# WES ECA Doubt



## vampinnamaneni (Jan 13, 2016)

Hi All,

I heard that there is a change in process of how the Educational transcripts are sent to WES for assessment. As per the new policy WES states that our transcripts should directly go from the University in a sealed envelope.

Earlier we used to get them in a sealed envelope and send it to WES.

Can we still do that even now? Not many universities in India are ready to send the documents directly to an organisation? What can be done about this?

Any inputs from who got it done recently will be helpful.

Thanks in Advance.

Regards,
Vamsi.


----------



## colchar (Oct 25, 2011)

vampinnamaneni said:


> Not many universities in India are ready to send the documents directly to an organisation?
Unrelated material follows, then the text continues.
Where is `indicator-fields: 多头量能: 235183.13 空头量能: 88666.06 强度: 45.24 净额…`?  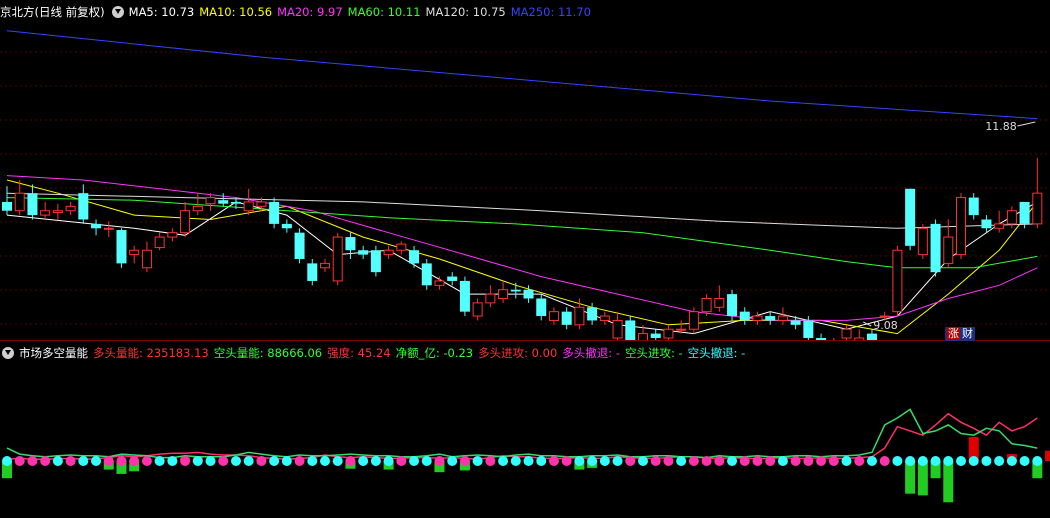
indicator-fields: 多头量能: 235183.13 空头量能: 88666.06 强度: 45.24 净额… is located at coordinates (422, 353).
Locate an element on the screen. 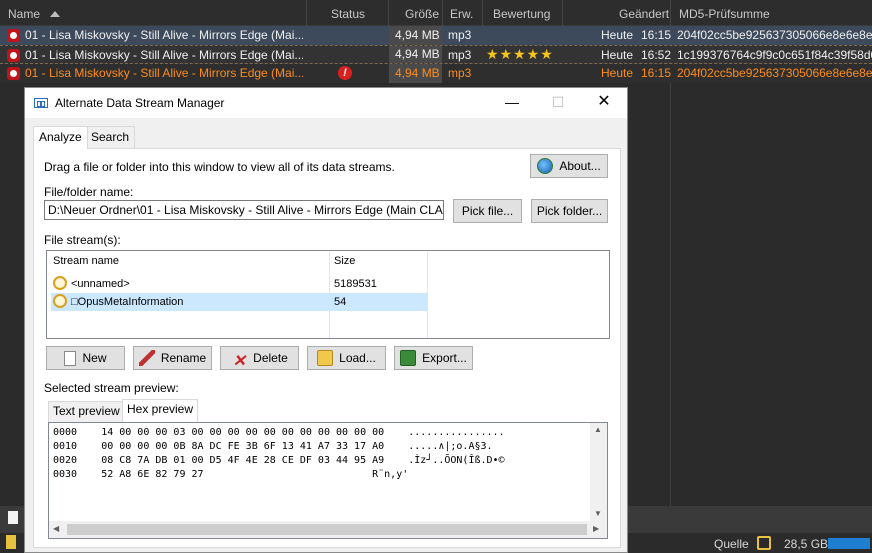 This screenshot has width=872, height=553. column-header-status: Status is located at coordinates (348, 14).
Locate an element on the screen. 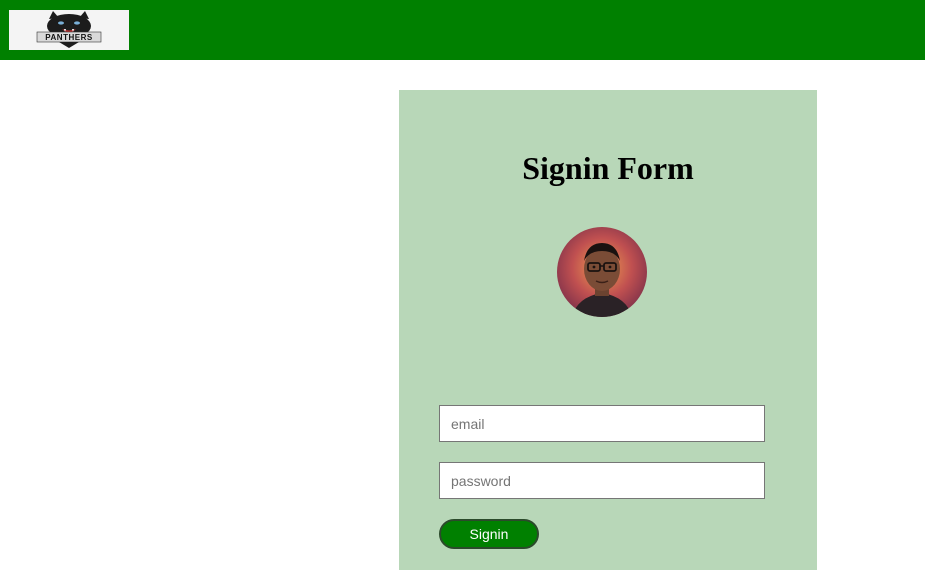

They can't write an address on an envelope, put the correct postage on it, and place it in the outgoing mail?


----------



## anu68 (Apr 11, 2019)

colchar said:


> They can't write an address on an envelope, put the correct postage on it, and place it in the outgoing mail?




Well my university refused to do it.
They can only give me the transcripts that’s it.

It’s not easy to deal with the department at the Indian universities 


Sent from my iPhone using Tapatalk


----------



## stephen_c8 (Jan 26, 2016)

anu68 said:


> Well my university refused to do it.
> They can only give me the transcripts that’s it.
> 
> It’s not easy to deal with the department at the Indian universities
> ...


Try mailtranscripts. I used them.


----------



## anu68 (Apr 11, 2019)

stephen_c8 said:


> Try mailtranscripts. I used them.




Thanks for the link.

I checked their website. Do they make sure the university sends the transcript? 



Sent from my iPhone using Tapatalk


----------



## anu68 (Apr 11, 2019)

Hi all..

I have a question.

If I did bachelors and masters from India, does both the universities need to send the transcript to WED directly or only the last institute I attended?

Thanks!


Sent from my iPhone using Tapatalk


----------